Rapid ecotoxicological testing using transformed BF-2 cells incorporating a luminescent reporter gene.

Since there is an ethical need to minimise the experimental use of higher organisms such as fish, especially those used in acute toxicity testing, fish cells are considered to be useful surrogates for fish in toxicity screening. The use of fish cell lines in conventional bioassays such as neutral red retention assays is however labour intensive, lengthy and costly. The use of luminescent reporter genes has been explored in our laboratory. In this study, a transfected BF-2 cell line (BF-2/luc1) was used for rapid toxicity testing on selected chemicals and results were compared with those obtained with in vivo fish testing and in vitro fish cell neutral red retention assays.
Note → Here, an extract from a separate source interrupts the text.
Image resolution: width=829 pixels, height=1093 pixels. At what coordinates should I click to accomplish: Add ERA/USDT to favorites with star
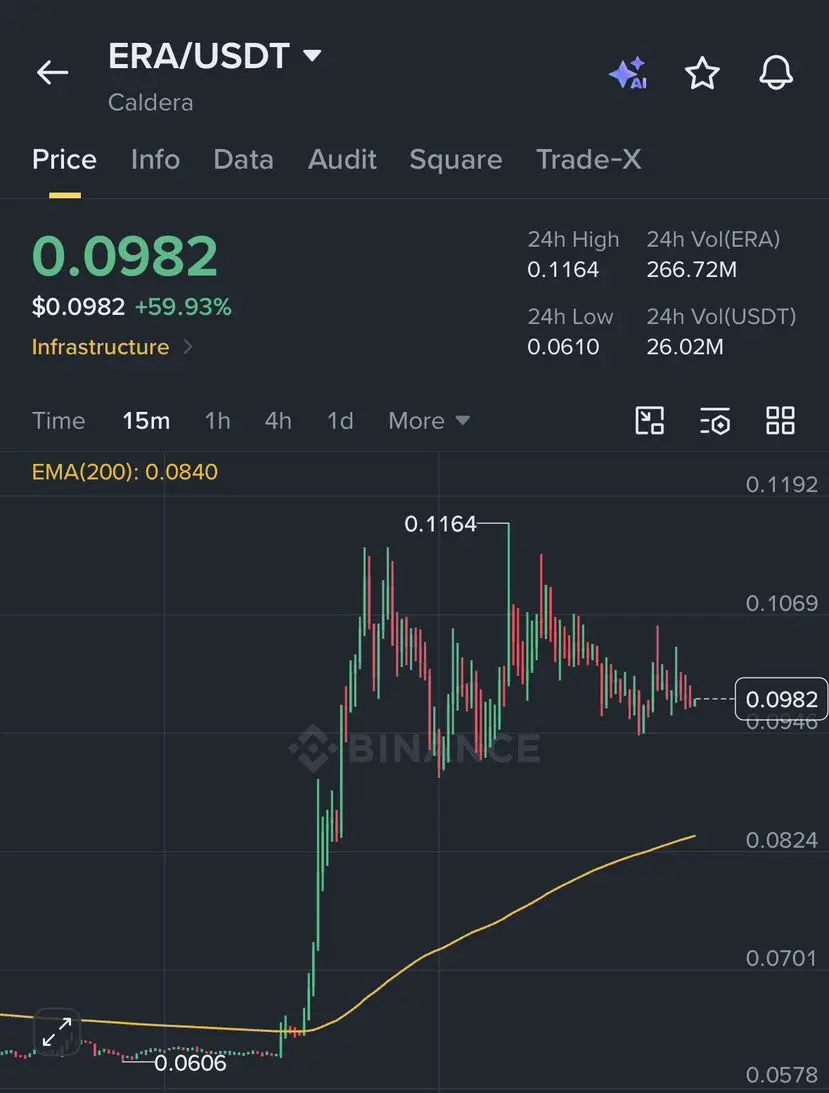point(702,73)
The effect of temperature on the sensitivity of BF-2/luc1 was also investigated. BF-2/luc1 cells were harvested and suspended in PBS at 2.5-3.0x10(6)cells/ml. Individual aliquots of the suspended cells (40 microl each) were incubated for either 0.5 or 6 h at room temperature (22 degrees C) in the presence or absence of the toxicants. Bioluminescence was assayed using 17.5 microl Brightglo luciferase reagent which lysed the cells and provided the substrate luciferin. Luminescence was measured in a luminometer (Turner TD 20/20). The EC50 values obtained from BF-2/luc1 cells (0.5-6 h) generally compared well with the LC50 values (24-96 h) obtained from the in vivo fish tests on a range of species. The present study also showed that BF-2/luc1 cell sensitivity increased significantly when incubation temperature during toxicant exposure increased from 15 to 35 degrees C. The use of luminescent reporter genes in monitoring fish cells offers the possible advantages of increased sensitivity over the neutral red retention assay and a more rapid test to replace stain based bioassays, and provides a rapid screening method that could reduce the need for acute fish toxicity testing.